The astonishment begins long before you are actually at the Mosque.  We drove into Abu Dhabi from Dubai on the Sheikh Zayed Road, which unsurprisingly leads to the Sheikh Zayed bridge, a marvel in itself designed by one of my favorite architects, Zaha Hadid.  Although it appears simple in form, it is said to be the most intricate bridge ever constructed and its curves are designed to emulate sand dunes in the desert and the waves of the ocean, since Abu Dhabi marries desert and sea.  Although Sheikh Zayed Mosque is actually off a different bridge, you cannot miss the Mosque as you drive into Abu Dhabi as it dominates the skyline.
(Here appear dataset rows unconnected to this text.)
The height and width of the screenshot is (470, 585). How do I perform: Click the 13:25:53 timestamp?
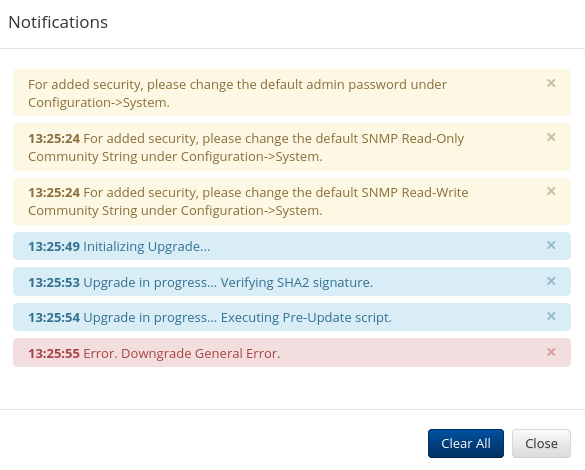point(54,282)
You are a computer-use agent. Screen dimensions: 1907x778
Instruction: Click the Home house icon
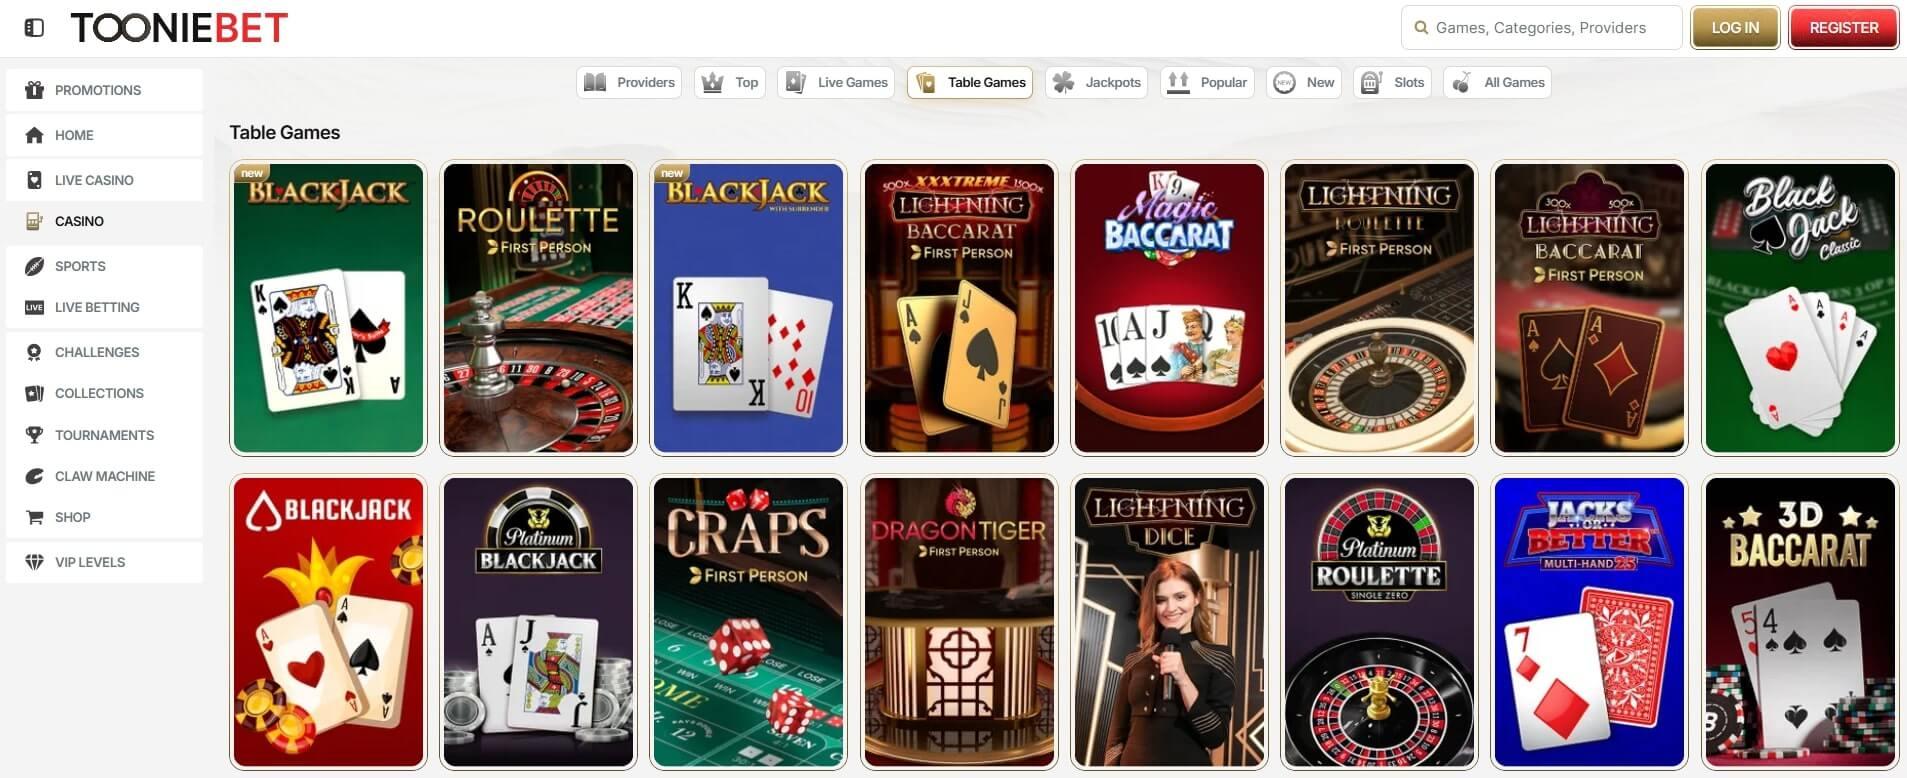pos(34,135)
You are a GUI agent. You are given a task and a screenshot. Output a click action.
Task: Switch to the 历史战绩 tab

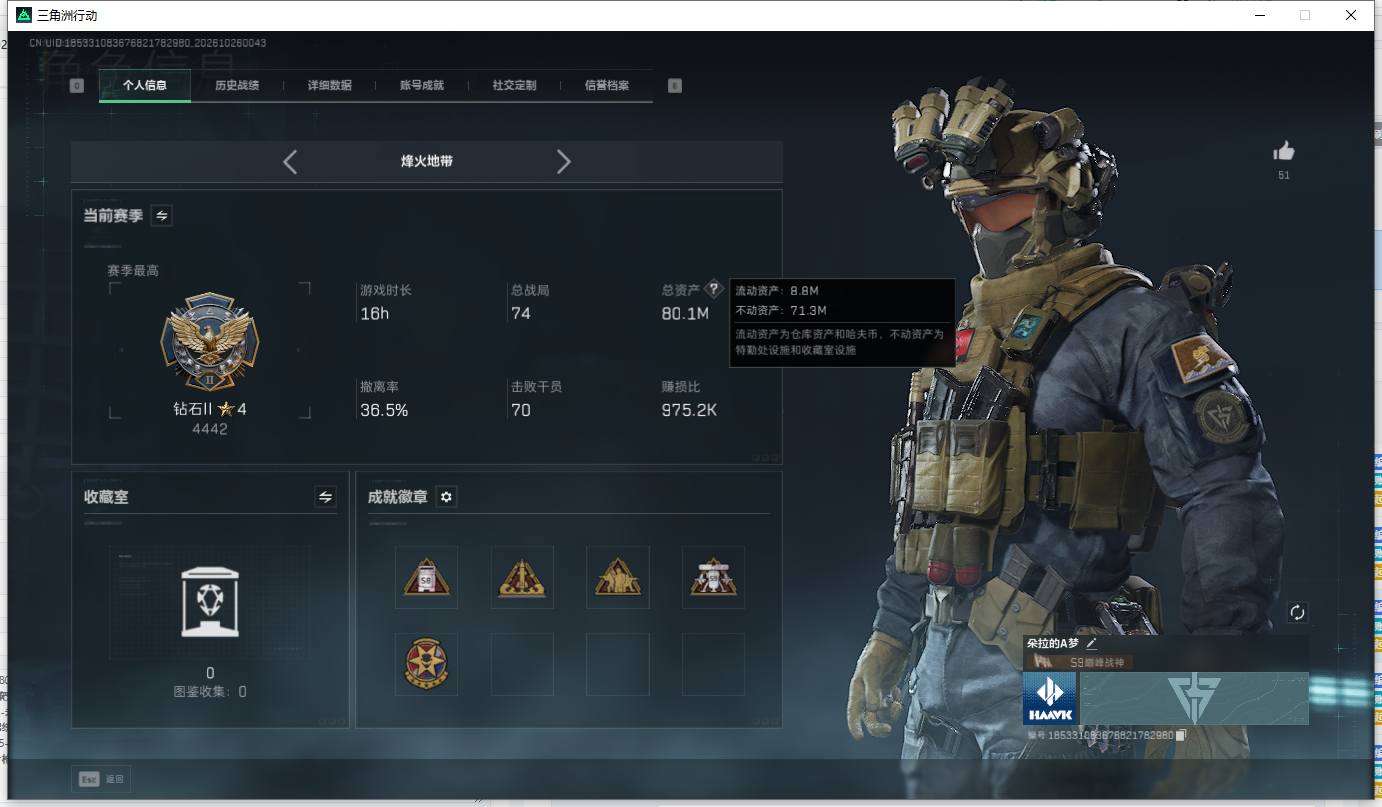click(x=237, y=85)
The bridge designed by Hadid is one of three leading to Abu Dhabi, and the farthest from the mosque.  We had difficulty getting from the bridge TO the Mosque even though you can clearly see the Mosque from the road.  It may well be that we just missed the signs – but I suggest that you be sure you have directions before you go.  Once at the Mosque, be sure you walk completely around the exterior, and around one side of the Mosque you will find Sheik Zayed’s mausoleum, which is a beautiful structure with soft prayer music continually playing.  No photographs are allowed of this perfect little building, and you have to look for it.  Back at the mosque, you are welcome inside (except, again, on Friday or at prayer time).  The interior is quite ornate and while we were not allowed into the main prayer hall (we were there during Zuhr, or noontime prayers) it was striking to see the play of light on the interior elements and the sheer magnificence (and extravagance) of the interior.

Definitely a case where pictures cannot adequately convey scope and impact.  The Sheikh Zayed Mosque is a splendor in the desert you simply must see for yourself.